I think we need to set a few things straight.
As long as you’re not engaging in slander, you’re free to say whatever you like in your marketing. And quite often, drawing someone’s attention to a problem they are experiencing is the best way to get their attention. You can only engage people by joining the conversation already going on in their head.
If Infusionsoft for example happens to be confusing to a statistically meaningful number of customers, that’s Infusionsoft’s problem, not your problem.
Also, any system that provides the outcome Infusionsoft can provide is likely to be complicated, at least under the hood if not in the interface itself. Facts are facts. Infusionsoft is complicated. Salesforce is complicated. AdWords is complicated (despite Google’s repeated attempts to dumb down the interface). Facebook ads (oh my word) are complicated. The challenge all these systems face is maintaining the outcome they provide, while increasing ease of use.
Complexity in marketing is going up as new tools appear, and existing tools become more sophisticated.

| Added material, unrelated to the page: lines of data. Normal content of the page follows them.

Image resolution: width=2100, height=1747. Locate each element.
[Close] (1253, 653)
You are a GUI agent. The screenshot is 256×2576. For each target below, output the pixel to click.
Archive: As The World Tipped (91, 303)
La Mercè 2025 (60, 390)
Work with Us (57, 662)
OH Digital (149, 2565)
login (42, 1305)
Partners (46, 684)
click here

Take the Facebook ads interface. You’ve got image ads, video ads, carousel ads, lead ads, offers, offline conversion tracking, unlimited interest targeting possibilities, a huge number of demographics, custom audiences, lookalike audiences… I simply can’t keep track of it all.
If you wanted to help companies with their Facebook ads, do you think it would be more effective to lead with a positive happy clappy message, or a negative message that focuses attention on the real problem at hand?
To paraphrase Oren Klaff:
There’s a great tendency in marketing to drown out negative talk. But many times that negative self-talk is actually saying, “Stop! We have a real problem here. Optimism is not going to fix this!” You need a healthy dose of reality to balance optimism.
My advice: lead with reality. But follow up quickly with optimism. Don’t be slow off the mark to get an interested prospect excited about an outcome you can provide.